Although Congress voted on Feb. 4 to extend the conversion deadline to June 12, that doesn’t let consumers off the hook.

Why?

So why exactly is this changeover happening?

“Congress mandated the date and the switch,” said Federal Communications Commission spokeswoman Mary Diamond. “The benefits of the switch to digital are that the valuable spectrum that becomes available will be able to be used by public safety groups. Your local police and fire department, as well as wireless innovations and consumers, will be able to have a better picture and sound.

“Literally, the spectrum when you convert from analog to digital, you’re compressing what you’re using. Digital takes up less space.”

Digital converter boxes

So the solution for the government is what’s called a digital converter box, which after the conversion is one of three ways to ensure your television keeps working.

“It’s the least expensive way to receive a digital signal,” Diamond said. “So you can plug it into your television set and receive a digital signal. The second option is cable or satellite. And the third option is to buy a television set that has a digital tuner built-in, which the more recent television sets do.”

In fact, all new televisions manufactured after 2004 were mandated to be digital signal friendly. In a side note, if you go to buy a television and it seems ridiculously cheap, make sure it’s not an outdated analog set that will require a converter box.

Converter coupons

Congress allocated funding to make the transition seamless by providing one converter box coupon per household worth $40 to all residents that requested assistance. And how many people would that be? The U.S. Department of Commerce’s National Telecommunications and Information Administration (NTIA), the government agency responsible for dispersing the coupons, said it’s mailed out more than 26.7 million vouchers.

“We’ve had 20.7 million coupons redeemed over the past year,” said NTIA Public Affairs Specialist Bart Forbes. “That’s a very significant number for people who have taken action. As you know, we’ve been pushing people the last three months to request their coupons by Dec. 31 of 2008 to make sure we get them to them by the time of the transition.

“So they’ll have some time to go out and get the converter box and get it connected.

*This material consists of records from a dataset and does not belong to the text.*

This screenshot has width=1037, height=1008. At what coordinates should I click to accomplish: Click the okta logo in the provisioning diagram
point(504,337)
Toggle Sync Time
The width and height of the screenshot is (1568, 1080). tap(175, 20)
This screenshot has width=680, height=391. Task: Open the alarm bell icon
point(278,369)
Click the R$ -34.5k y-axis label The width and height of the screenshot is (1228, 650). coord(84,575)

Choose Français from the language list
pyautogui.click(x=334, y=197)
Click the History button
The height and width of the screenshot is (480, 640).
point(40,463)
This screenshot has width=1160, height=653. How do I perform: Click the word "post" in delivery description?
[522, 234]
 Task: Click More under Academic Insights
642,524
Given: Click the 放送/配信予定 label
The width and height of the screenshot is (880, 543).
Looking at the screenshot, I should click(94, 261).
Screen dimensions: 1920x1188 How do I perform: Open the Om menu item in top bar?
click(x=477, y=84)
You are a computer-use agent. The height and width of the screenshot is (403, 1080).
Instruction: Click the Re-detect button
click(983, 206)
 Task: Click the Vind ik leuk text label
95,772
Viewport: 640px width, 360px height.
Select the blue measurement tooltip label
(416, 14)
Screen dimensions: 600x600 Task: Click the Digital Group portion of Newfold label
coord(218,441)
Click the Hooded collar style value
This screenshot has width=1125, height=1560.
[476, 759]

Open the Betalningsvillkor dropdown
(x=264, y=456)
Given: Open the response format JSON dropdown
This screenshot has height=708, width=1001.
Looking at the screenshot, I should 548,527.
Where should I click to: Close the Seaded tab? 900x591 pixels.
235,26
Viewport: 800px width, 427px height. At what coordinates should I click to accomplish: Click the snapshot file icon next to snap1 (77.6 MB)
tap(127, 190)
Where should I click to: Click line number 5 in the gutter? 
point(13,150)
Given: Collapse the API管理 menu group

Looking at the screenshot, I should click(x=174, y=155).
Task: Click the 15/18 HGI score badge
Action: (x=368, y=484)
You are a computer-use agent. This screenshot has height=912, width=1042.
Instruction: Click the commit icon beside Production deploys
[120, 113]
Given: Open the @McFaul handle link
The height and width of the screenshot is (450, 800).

We’re very pleased with the success of the number of people who have actually heeded the call.
Unfortunately of course, there are always procrastinators, and that’s where we are today.”

(The Ohio Department of Aging suggests that to be placed on a waiting list for for a converter box coupon as funds are freed up by expiring, unused coupons, call 888-388-2009 or visit www.dtv2009.gov. Those on the waiting list will receive coupons on a first-come, first-served basis as funds become available.)

For those couponless procrastinators, that means they’ll be on the hook for a converter that costs anywhere from $40 to $70.

Forbes said nationwide there are more than 34,239 stores selling the boxes. Odds are any big box electronics store in your area will stock the converters.

Converter hook-up

So how exactly does one hook up a converter box? The easy answer is to say it’s similar to hooking up cable or an old school video game, but that probably doesn’t help if you’re still watching television with rabbit ears.

“The converter box goes right between the antenna and the TV,” Forbes said. “If you can attach an antenna, you can attach a converter box. Usually, there’s like an RCA cable.”

If you need further assistance on hooking up the box to your television, a good Web site is www.digitaltips.org. Just click on the “DTV” tab. Also, if this doesn’t work, don’t be afraid to ask a friend or family member (preferably someone whose life revolves around television, DVDs and video games).

Considering all of the achievements of our country over the past 50 years, converting from analog has proven to be quite an endeavor.

“The nation as a whole switched from black and white to color televisions, and people said this will be a similar and historic change,” Diamond said.